Mais ces boîtes révèlent alors le peu de soin et de technique de Pyongyang. Dans l'une d'elles ont été retrouvés un morceau de crâne et cinq fémurs présentés comme appartenant à un seul homme, en un défi aux lois de l'anatomie.
" Les Nord-Coréens voient la question des dépouilles mortelles comme un facteur politique qui peut être utilisé pour apaiser les Américains. Quand il faut des restes, ils en trouvent ", assure l'expert Paul Cole, qui a travaillé quatre ans au Laboratoire central d'identification du département de la défense, à Hawaï.
Selon lui, une série de 46 de ces boîtes ne contenait aucun ossements de soldat américain, signe de l'absence de savoir-faire ou de la négligence nord-coréenne. Dans ses Mémoires, un ancien numéro deux de l'ambassade de Corée du Nord à Londres, qui a fait défection au Sud en 2016, raconte comment les autorités britanniques se sont plaintes après la restitution en 2011 d'une valise contenant non pas les restes d'un lieutenant de la Royal Air Force, mais ceux d'animaux.

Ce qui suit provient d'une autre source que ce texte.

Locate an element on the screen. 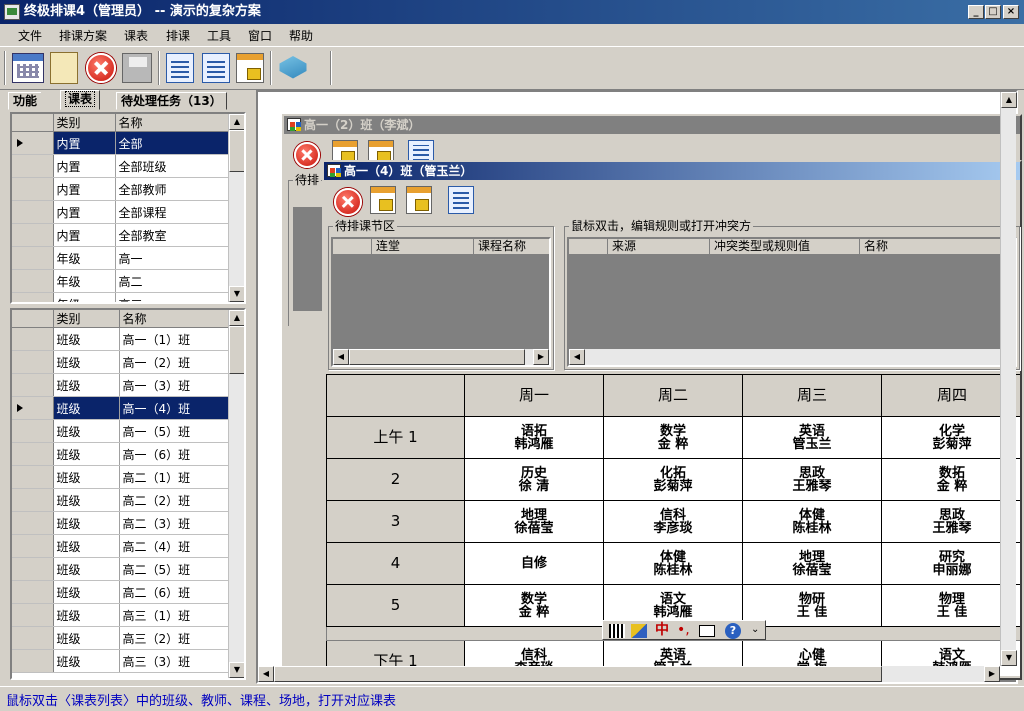 Image resolution: width=1024 pixels, height=711 pixels. table-row: 年级高三 is located at coordinates (120, 297).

Pour pallier ces défaillances, après un accord sur le gel du programme nucléaire nord-coréen ouvrant une phase d'apaisement avec Pyongyang en 1994, l'administration de Bill Clinton était parvenue à obtenir l'organisation de missions conjointes sur le terrain. Durant un à deux mois, au printemps, des groupes de soldats américains effectuent alors des recherches avec l'armée nord-coréenne, une avancée majeure pour deux pays encore techniquement en état de guerre.

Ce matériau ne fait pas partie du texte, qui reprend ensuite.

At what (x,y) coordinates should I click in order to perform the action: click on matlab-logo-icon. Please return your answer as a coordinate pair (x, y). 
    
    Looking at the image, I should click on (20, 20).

Trente-deux missions de ce type sont organisées entre 1996 et 2005, pour chercher des os abîmés et éparpillés par les inondations, les travaux et autres activités au cours des décennies sur les sites connus de défaites américaines ou de détention de prisonniers de guerre.

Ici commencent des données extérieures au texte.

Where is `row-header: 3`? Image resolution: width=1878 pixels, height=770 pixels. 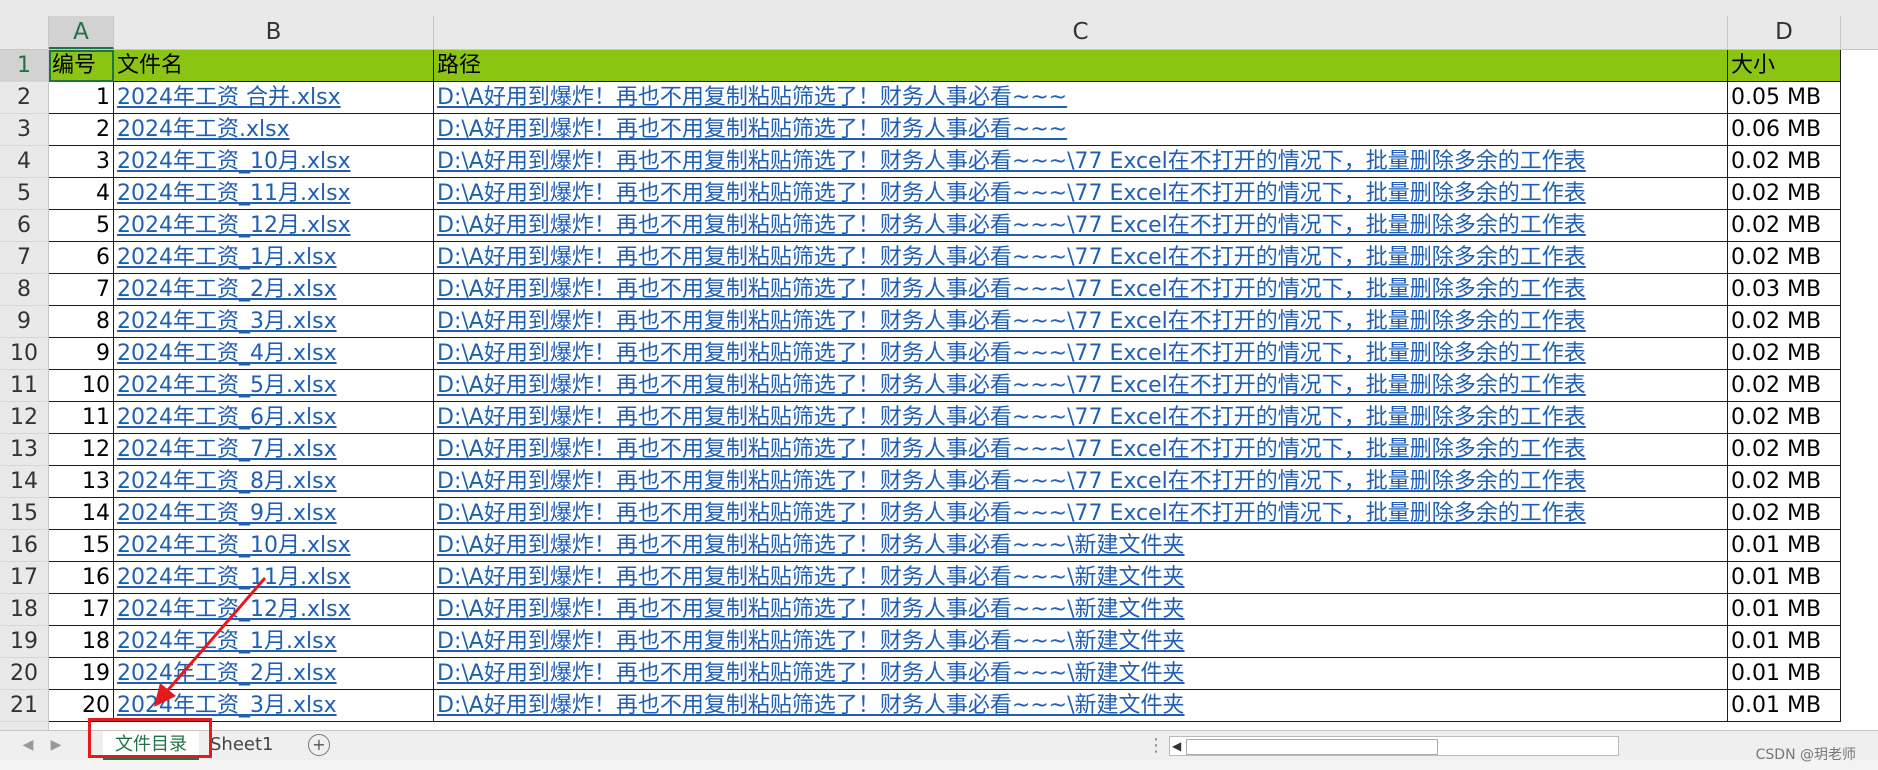
row-header: 3 is located at coordinates (24, 130).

" Image diabolique "En échange, la République populaire démocratique de Corée demande une indemnisation : il en coûtera 28 millions de dollars environ aux Etats-Unis sur cette décennie. Auxquels s'ajoutent de multiples 4 × 4, vans et autres équipements à livrer et laisser sur place. Selon un rapport au Congrès de 2005, cette coopération a permis d'identifier 229 lots de corps – qui parfois se limitent à un ou deux morceaux d'os – dont 153 ont été identifiés. Ce programme sera ensuite suspendu, victime de la détérioration de la relation américano-nord-coréenne.
La Corée du Nord avait expliqué aux diplomates américains, ces dernières années, qu'elle avait encore environ 200 lots d'ossements. Le secrétaire à la défense, James Mattis, voit dans le transfert de la fin juillet les prémisses d'une possible reprise des opérations de recherche conjointes.
" C'est certainement quelque chose que nous souhaiterions explorer avec les Nord-Coréens, oui ", avait-il répondu à la presse le 27 juillet.
" La Corée du Nord comprend que restituer des corps corrige son image diabolique dans l'opinion américaine. Elle fait une concession sans l'affaiblissement stratégique que serait par exemple un retrait d'armes le long de la zone démilitarisée ou la suspension de l'enrichissement de matière fissile ", soutient Frank Jannuzi, ex-directeur Asie orientale pour les démocrates au sein du Comité sur la politique étrangère du Sénat américain, qui s'est rendu à Pyongyang dans le cadre du suivi de ces missions.
La présence de militaires américains est un risque pour la Corée du Nord, car ils amassent de l'information sur le niveau technique, la santé et le moral des troupes, mais c'est aussi une forme d'assurance. L'an dernier, Pyongyang a craint les menaces de frappes préventives des faucons qui entourent M. Trump ; il n'en est plus question avec des soldats américains présents sur son sol.
Cependant, réaliser de nouveaux paiements qui seraient exigés en contrepartie et livrer de nouvelles Jeep à l'armée nord-coréenne pourrait contrevenir aux sanctions qui visent la Corée du Nord. Or, M. Trump a promis qu'elles ne seraient levées qu'une fois la dénucléarisation effective.